> _WHAT THE EXERCISE ASKS_
Begin your transcription at the line containing "Image resolution: width=868" and continue it, word for word, to the final line below. Include only those lines and skip the pictures.

> _MATERIAL PROVIDED_
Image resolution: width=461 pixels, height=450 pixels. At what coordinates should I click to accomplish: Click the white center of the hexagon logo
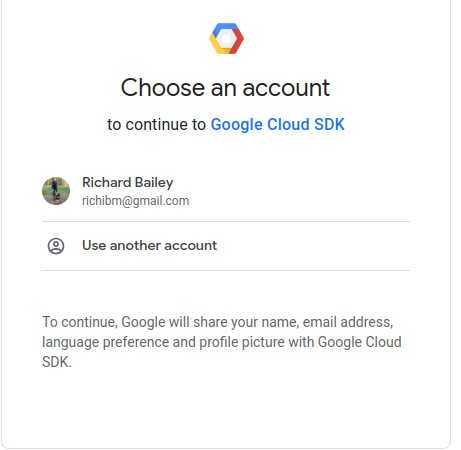226,39
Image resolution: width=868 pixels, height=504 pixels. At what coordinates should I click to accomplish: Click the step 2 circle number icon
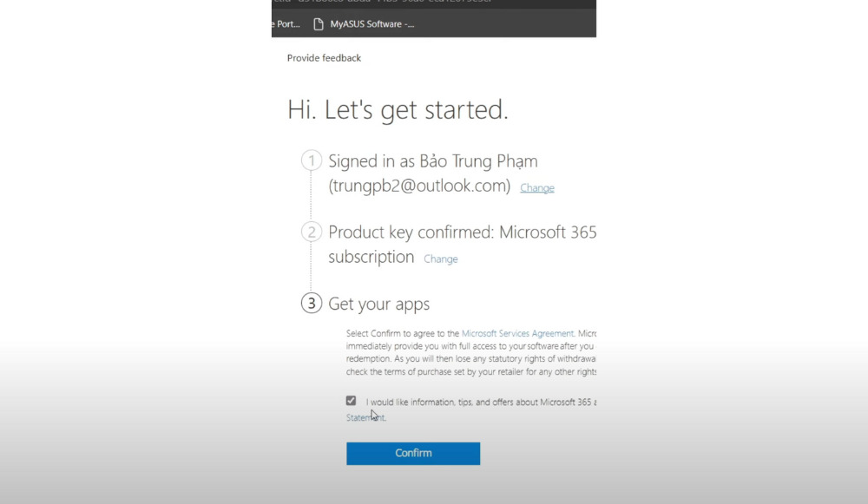[311, 232]
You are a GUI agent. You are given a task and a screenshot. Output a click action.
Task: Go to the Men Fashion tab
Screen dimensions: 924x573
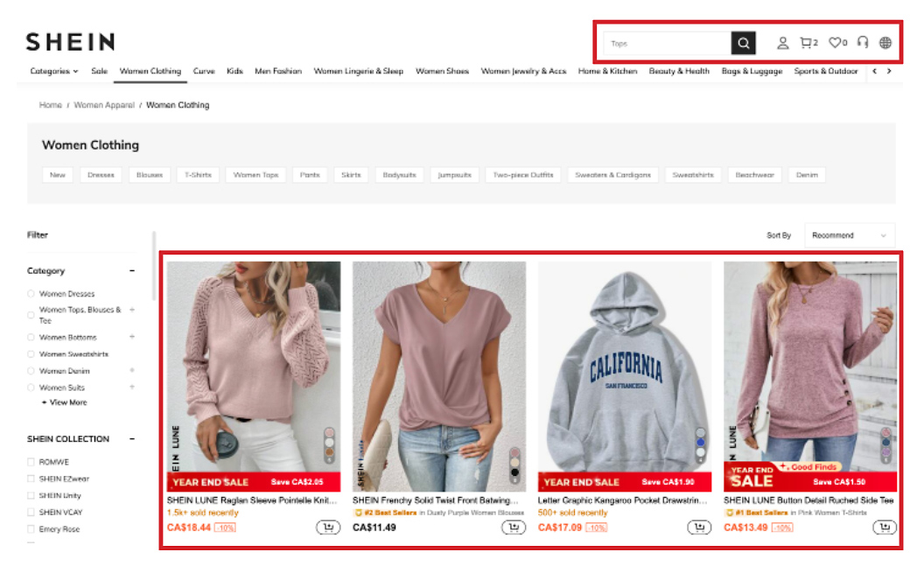(x=278, y=71)
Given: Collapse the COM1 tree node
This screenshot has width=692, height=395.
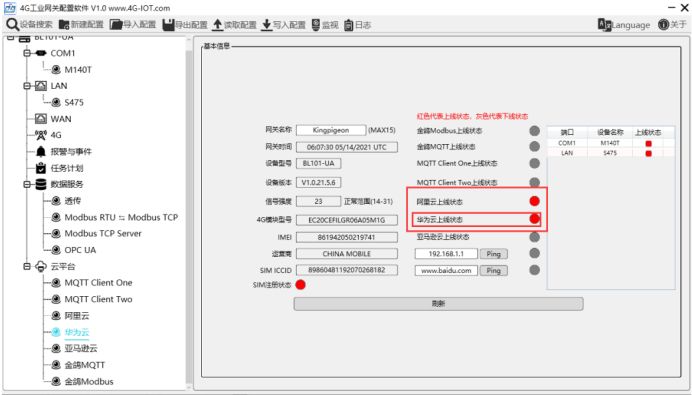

> _FINISHED EXERCISE_
Image resolution: width=868 pixels, height=504 pixels. At what coordinates should I click to accomplish: Click the step 2 circle number icon
[311, 232]
You are a GUI agent. You are given a task and a screenshot. Output a click action.
Task: Go to the Men Fashion tab
Screen dimensions: 924x573
(x=278, y=71)
Given: Collapse the COM1 tree node
This screenshot has width=692, height=395.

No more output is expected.